By Timothy Saviola, Nathan Swire
India and China have become entangled in a constitutional crisis in the Maldives, with both countries brandishing their navies while attempting to come to a diplomatic solution. The crisis began on Feb. 1 when the Maldives Supreme Court ordered the release of all political prisoners, citing violations of due process in their trials. The released prisoners included multiple members of the opposition Maldivian Democratic Party (MDP), and the order also covered former president Mohamad Nasheed, who was sentenced to 13 years in prison in 2015 but is now living in exile in London. In response to this ruling, President Abdulla Yameen declared a state of emergency, arresting members of the Supreme Court, dispatching police to keep order, and suspending parts of the constitution. However, the Maldives government has stated it does not intend to extent the state of emergency past March 22. The Maldives are scheduled to hold presidential elections this summer.
The crisis has international implications because both India and China have interests in the islands. Though the Maldives had traditionally had a close relationship with India, in recent years the island-state has pushed aside Indian projects in favor of Chinese investment, including cancelling a $500 million contract for an Indian consortium to build an international airport. Chinese tourists now make up the largest portion of visitors to the islands, and in December 2017—two months prior to the State of Emergency—the Maldives signed a free trade agreement with China as part of the “21st Century Maritime Silk Road” project under the Belt and Road Initiative. Notably, the Maldive Parliament’s approval of the free trade agreement occurred in an emergency session with no members of the opposition party present, drawing condemnation from the absent members.
So far, India has chosen not to intervene directly in the crisis, instead expressing its displeasure at the president’s actions and attempting to come to a diplomatic resolution, despite a request from former president Nasheed to intervene militarily against the current government. The Maldives government has told India to stay out of their “internal matter,” citing its own lack of interference in the Kashmir question. Meanwhile, China requested that the international community “play a constructive role on the basis of respecting the sovereignty of the Maldives,” and stay out of what it termed the Maldives “internal affairs.”
India’s policies are not without a show of force. Immediately following the state of emergency declaration, the government deployed transport planes to a position of readiness and ordered paratroopers to remain on standby. It also launched a large-scale tri-service military exercise, “Paschim Lehar” on Feb. 12, which included warships, submarines and an aircraft carrier.
In turn, on Feb. 20 a fleet of Chinese warships, including multiple destroyers and a frigate, entered the Indian Ocean for the first time in four years. China claimed its entrance into the Ocean was unrelated to the crisis, telling Reuters the warships were engaged in “normal exercises for this year ... not aimed at any third party.” Though China’s intervention was over 2,500 nautical miles from the Maldives and the Chinese warships quickly returned to the South China Sea, the naval deployment led to some consternation in the Indian media.

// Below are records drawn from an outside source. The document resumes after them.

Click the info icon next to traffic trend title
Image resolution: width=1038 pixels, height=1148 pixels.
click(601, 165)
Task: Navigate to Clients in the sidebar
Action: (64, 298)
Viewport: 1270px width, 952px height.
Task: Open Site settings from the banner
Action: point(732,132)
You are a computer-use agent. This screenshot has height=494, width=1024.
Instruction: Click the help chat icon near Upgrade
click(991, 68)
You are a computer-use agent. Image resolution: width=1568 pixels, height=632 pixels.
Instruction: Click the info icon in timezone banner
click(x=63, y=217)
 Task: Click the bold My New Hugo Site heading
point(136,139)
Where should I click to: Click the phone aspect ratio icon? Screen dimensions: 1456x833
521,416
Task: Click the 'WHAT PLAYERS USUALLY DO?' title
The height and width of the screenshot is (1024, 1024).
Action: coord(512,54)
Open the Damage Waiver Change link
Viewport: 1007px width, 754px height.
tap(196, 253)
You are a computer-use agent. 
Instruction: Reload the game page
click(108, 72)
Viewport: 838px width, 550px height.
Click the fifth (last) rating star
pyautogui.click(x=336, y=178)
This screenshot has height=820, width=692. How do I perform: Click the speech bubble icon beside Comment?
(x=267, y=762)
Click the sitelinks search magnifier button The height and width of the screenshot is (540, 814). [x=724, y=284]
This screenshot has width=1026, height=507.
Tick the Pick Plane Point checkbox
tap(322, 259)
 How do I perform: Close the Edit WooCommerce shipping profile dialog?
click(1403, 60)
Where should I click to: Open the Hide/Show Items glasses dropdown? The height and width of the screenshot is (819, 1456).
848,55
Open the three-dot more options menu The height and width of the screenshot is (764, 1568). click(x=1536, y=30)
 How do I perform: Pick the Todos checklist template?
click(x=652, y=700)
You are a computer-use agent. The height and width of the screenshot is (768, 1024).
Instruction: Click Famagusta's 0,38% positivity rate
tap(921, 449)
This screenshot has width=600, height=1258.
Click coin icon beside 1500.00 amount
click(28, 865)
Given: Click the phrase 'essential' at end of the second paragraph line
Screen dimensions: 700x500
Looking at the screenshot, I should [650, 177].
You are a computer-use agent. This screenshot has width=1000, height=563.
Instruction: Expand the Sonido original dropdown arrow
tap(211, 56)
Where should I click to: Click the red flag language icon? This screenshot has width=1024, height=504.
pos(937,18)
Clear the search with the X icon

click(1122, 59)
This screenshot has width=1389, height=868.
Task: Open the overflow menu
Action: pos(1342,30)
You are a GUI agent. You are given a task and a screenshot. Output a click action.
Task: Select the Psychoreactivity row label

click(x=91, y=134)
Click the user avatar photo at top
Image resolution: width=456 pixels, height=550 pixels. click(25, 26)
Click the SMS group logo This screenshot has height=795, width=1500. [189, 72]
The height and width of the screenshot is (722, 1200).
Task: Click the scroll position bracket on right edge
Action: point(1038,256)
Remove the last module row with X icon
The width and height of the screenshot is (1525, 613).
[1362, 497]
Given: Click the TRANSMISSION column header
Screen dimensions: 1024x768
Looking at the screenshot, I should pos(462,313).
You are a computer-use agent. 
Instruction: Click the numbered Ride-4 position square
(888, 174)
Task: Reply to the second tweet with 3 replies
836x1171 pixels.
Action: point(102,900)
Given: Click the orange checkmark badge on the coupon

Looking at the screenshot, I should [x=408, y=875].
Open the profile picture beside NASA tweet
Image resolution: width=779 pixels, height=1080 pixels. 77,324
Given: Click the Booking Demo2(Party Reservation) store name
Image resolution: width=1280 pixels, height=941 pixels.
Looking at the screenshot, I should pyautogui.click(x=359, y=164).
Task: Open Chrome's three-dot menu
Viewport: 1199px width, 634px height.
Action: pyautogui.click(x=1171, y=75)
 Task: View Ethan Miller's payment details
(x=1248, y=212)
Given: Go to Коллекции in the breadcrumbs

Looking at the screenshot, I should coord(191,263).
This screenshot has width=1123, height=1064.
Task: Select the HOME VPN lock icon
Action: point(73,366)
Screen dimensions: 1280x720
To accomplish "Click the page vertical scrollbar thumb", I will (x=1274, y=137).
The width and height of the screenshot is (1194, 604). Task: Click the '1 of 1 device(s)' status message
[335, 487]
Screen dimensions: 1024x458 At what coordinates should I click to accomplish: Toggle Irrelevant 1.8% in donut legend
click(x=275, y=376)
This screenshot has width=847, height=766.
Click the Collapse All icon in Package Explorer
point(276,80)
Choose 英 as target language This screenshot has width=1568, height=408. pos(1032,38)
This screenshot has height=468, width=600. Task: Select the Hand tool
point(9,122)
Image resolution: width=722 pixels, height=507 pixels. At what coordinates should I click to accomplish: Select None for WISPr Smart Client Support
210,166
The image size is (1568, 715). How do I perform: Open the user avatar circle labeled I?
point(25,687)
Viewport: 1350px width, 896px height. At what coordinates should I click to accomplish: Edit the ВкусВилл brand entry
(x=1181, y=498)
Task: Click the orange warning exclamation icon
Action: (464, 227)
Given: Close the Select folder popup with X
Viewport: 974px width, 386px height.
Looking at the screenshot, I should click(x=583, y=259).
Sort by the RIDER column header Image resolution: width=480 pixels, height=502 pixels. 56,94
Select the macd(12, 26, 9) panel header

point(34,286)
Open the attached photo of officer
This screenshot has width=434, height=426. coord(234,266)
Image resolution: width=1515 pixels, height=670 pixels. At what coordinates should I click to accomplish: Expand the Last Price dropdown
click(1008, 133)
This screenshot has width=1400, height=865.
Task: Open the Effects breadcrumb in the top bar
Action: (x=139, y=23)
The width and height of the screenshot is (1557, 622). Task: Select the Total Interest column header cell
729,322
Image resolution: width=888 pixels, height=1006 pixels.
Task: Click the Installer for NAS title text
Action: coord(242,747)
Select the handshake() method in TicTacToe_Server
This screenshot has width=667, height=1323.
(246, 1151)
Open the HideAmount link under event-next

Some outside experts have argued that China’s incursion into the Indian Ocean is the reason India has chosen not to intervene militarily. However, diplomacy continues between the parties, with Indian Foreign Secretary Vijay Gokhale visiting China at the end of February to conduct bilateral talks on multiple issues, including the Maldives, though the precise details of what they discussed remain unclear.
With the state of emergency set to expire on March 22 after 45 days, none of the parties involved seem ready to take decisive action, but by no means has the crisis been resolved.